Note: Really great piece from Taostats’ team, we’re reposting here for visibility. Full credit to the original author (Taostats).
Over the last week – many folks have noticed that the root APY has tanked (1 day APY under 2%!), and only today (Friday Oct 17) has APY begun recovering, with 1H APY back around 4%. The reason is pretty easy to understand, but we have to go deep into how Bittensor emissions work. (There will be math, sorry. I’ll warn you, and give you a summary in plain English 😅)
Root Stake Rewards
Root APY comes from the validator’s staking rewards. Some of the rewards go to alpha hodlers, and some to those who stake on root. You probably recall this chart from when dTao launched:

The OG subnets – those that were around at dTao launch are sending ~25% of the validator rewards to root. That, of course, does not explain this week’s dip. We have to go deeper into how emissions work.
Root Subsidy
(🧮 if you don’t like math, skip to the next section)
There’s a concept in Bittensor emissions where if the price drops to a certain level, the chain will be unable to emit all the tao for the subnet into the pool.
EMA price is the moving average price. When the ratio on the right (the moving price divided by all the moving prices added up) is bigger than price – we hit subsidy. We can’t emit all the tao? What the heck!!?? Alpha_in (alpha emitted into the pool) has a max of 1, if the EMA ratio gets too large – we’d have to emit more than 1 alpha_in… So the chain does some shuffling of tao emitted, and root emissions to make sure that everything adds up properly.
- Some of the tao emission for the subnet is sold as alpha and recycled. This causes the price to go up.
- Root emission stops on the subnet. Since root emission involves selling alpha for tao (lowering the price), it is suspended. The root emission is kept as alpha, and given to alpha holders – raising the APY for staking in alpha.
This week, a number of subnets went into subsidy. The reason comes back to Sum of Subnet Prices.
Sum of Subnet Prices
(The math heads have rejoined the non-math heads.)
This week, the SoS price dropped below 1 for the first time.

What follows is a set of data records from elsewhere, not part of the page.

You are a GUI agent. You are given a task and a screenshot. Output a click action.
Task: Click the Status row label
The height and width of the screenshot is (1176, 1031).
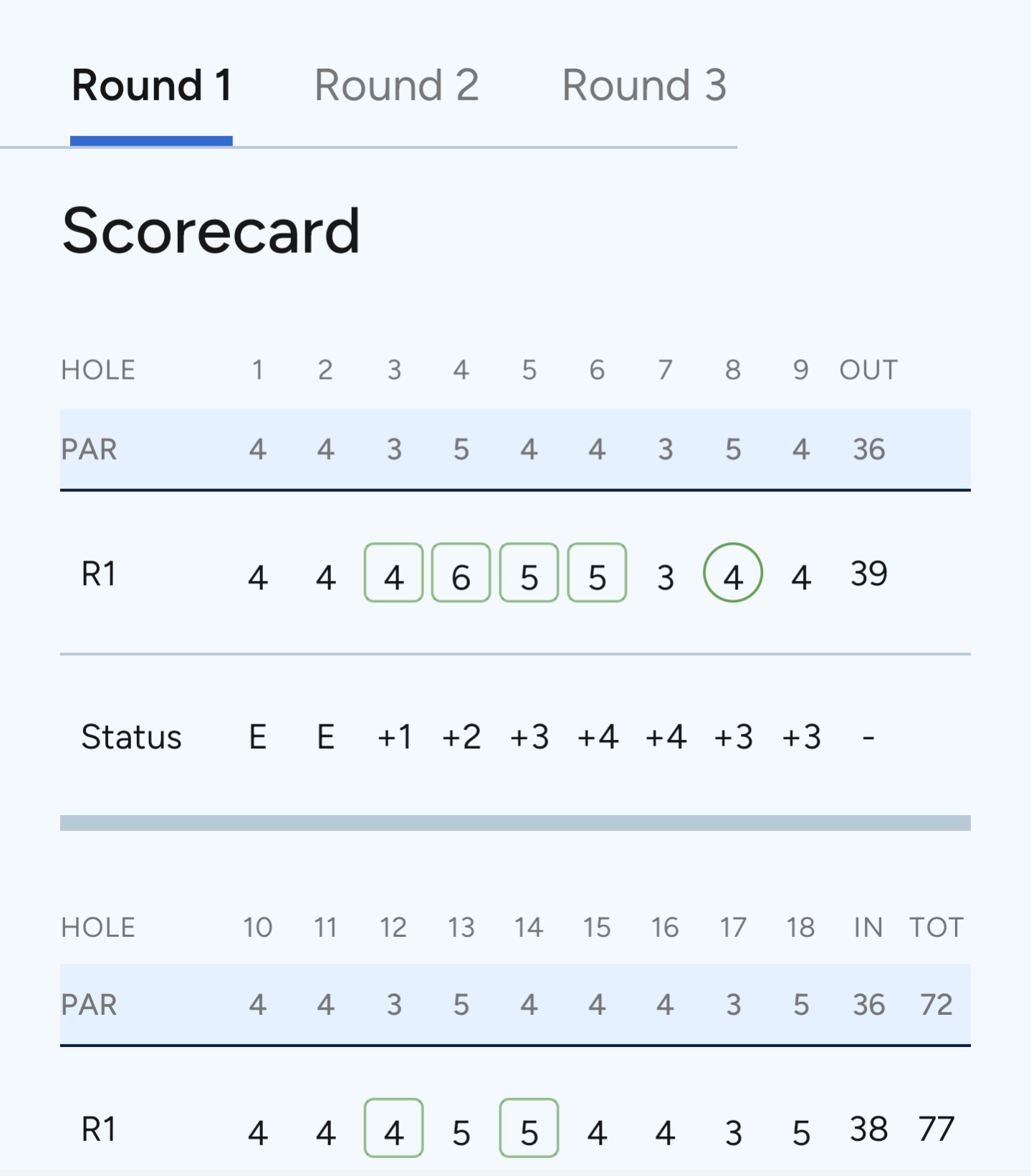[x=131, y=737]

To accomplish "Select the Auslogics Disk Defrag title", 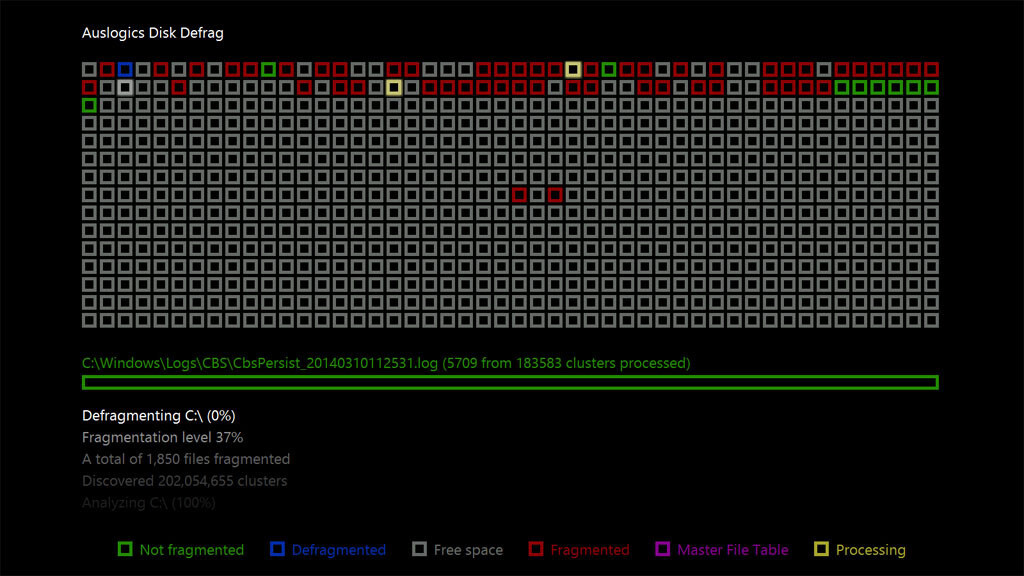I will [152, 32].
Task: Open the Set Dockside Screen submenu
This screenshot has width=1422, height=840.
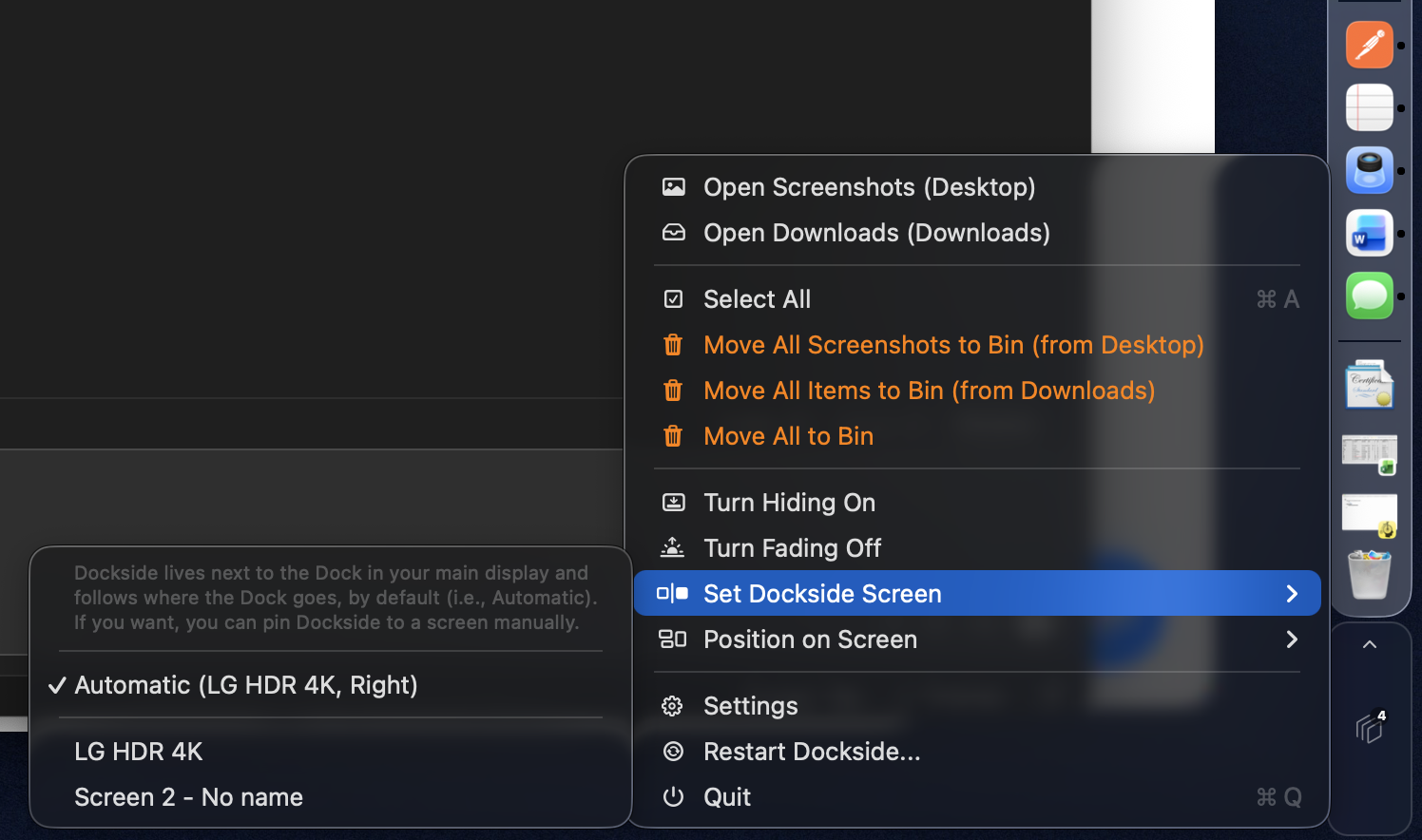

(Damn – a little more math- you can skip this paragraph – what you need to know is if SoS is less than one -> many subnets go into subsidy)
Remember that SOS price is the denominator of the formula we have above? Yeah, when the denominator is smaller than 1, the overall value of the right side of that equation gets bigger. And, for a bunch of subnets, the value got bigger than the price, dropping the subnets into subsidy.
How many subnets dropped into subsidy? 80-100 subnets went into subsidy for a few days last week!! The chart below shows we are recovering.

Now, of course, every subnet has different emission, and price, but we can determine how much of the emission to root was emitted vs. how much was not.
If ~35 tao is emitted to root every hour, there were moments in the last week with <5 tao going to root in an hour.

High subsidy summary
When emission is not awarded to root (like earlier this week) – the alpha is not converted to tao, and goes directly to alpha share holders.
* This increases the APY in subnets that have no root emission.
* This increases the number of investors that stake in the subnet.
* This raises the price, perhaps stopping the subsidy.
This subnet was in subsidy yesterday, and the APY went up. It is slightly down today, but still up. The 1D is much higher than 1W, and the 1H is up from the 1W.

Short bursts of subnets going into subsidy may push stakeholders out of root and into alpha – prices are more stabilized, and emissions higher. This will follow with periods of non-subsidy – a bit of a pendulum effect.
So what’s next?
The numbers are changing hourly. You can track subnets that are emitting to root or not at https://taostats.io/subnets, and looking at the Root Sell column:

Will this make for a huge change in staking behaviour in Bittensor? Only time will tell…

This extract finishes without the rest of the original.